Unrestricted Pool Creation Leads to Reward Starvation Beyond First 21 Pools
registerNewPool allows unbounded pool registration, but rewardDistribution only iterates the first MAX_POOL_NUMBER (21) active pools. Pools registered beyond that index never receive rewards regardless of their stake.
Description
The registerNewPool() function in the MATToken contract allows the StakingPoolFactory to register new staking pools without enforcing any cap or upper bound on the number of pools:
function registerNewPool(address pool, address payer) public {require(msg.sender == MatchConfig(config).poolFactory(), "Only pool factory");_transfer(payer, pool, MIN_POOL_SELFSTAKE);_pools.push(pool);}
While this function does correctly restrict access to only the pool factory, it does not restrict the number of pools that can be added to the _pools array. As a result, users can continually deploy and register new pools via mintPool() in the StakingPoolFactory contract, leading to an unbounded growth in the pool list.
However, in the rewardDistribution() function, rewards are only distributed to the first 21 active pools:
StakingPool[MAX_POOL_NUMBER] memory activePools;...if (poolIndex == MAX_POOL_NUMBER) break;
Here, MAX_POOL_NUMBER is a hard-coded constant (uint256 public constant MAX_POOL_NUMBER = 21), and only the first 21 active pools in _pools are selected for reward distribution. Any pool registered beyond this limit, regardless of its stake or activity, will never receive staking rewards.
Impact
This leads to:
- Reward starvation for later pools.
- Unfair economic advantage for early pool creators.

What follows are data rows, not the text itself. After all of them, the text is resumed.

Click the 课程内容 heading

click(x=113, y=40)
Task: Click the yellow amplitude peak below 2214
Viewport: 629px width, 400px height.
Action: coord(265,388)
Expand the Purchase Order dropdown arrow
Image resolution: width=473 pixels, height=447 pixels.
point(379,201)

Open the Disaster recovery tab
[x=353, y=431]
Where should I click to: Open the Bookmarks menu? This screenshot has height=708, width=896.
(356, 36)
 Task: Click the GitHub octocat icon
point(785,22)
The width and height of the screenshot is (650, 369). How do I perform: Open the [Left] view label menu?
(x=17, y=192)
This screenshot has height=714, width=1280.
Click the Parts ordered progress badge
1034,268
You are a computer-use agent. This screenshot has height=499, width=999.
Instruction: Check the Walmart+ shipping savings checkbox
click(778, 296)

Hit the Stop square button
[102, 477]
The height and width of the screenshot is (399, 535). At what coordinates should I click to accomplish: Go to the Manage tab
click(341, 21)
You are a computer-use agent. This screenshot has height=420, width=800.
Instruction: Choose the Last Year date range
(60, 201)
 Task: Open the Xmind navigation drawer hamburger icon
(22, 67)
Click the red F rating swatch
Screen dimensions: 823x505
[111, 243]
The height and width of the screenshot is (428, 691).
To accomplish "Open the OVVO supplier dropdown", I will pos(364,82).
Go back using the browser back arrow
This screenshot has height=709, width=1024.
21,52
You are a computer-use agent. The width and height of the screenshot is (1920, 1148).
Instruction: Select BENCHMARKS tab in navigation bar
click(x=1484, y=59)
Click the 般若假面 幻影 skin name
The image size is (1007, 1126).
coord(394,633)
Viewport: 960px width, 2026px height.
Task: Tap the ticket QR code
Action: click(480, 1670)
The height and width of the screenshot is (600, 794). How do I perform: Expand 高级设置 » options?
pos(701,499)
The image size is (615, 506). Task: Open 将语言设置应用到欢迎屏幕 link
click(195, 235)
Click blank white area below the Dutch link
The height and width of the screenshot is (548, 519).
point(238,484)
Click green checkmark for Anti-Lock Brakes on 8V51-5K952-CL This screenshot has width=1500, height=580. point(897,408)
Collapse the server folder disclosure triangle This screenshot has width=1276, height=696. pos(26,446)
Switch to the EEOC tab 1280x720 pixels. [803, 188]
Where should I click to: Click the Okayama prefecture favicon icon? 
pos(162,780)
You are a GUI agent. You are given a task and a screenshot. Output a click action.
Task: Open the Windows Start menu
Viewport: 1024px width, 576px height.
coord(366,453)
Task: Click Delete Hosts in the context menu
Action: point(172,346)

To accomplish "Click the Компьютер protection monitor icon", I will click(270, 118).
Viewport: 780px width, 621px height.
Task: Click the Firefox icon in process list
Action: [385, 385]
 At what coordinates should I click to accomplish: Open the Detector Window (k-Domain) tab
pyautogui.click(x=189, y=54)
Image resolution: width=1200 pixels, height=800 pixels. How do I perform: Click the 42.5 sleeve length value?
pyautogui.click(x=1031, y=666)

- Potential for griefing or DoS-like behavior where actors flood the system with dummy pools to prevent others from entering the top 21.
This contradicts principles of fairness and decentralization, and severely limits protocol scalability.
Recommendation
Several options or design adjustments are available to address this issue. It is recommended to rethink the current reward distribution model to ensure that all active pools receive rewards fairly, not just the first 21.
- Avoid relying on a fixed-size array and static cap (
MAX_POOL_NUMBER) in the reward distribution logic. - The current push-based pattern, where the token contract actively mints and distributes to pools, is simple but does not scale well and is prone to fairness issues.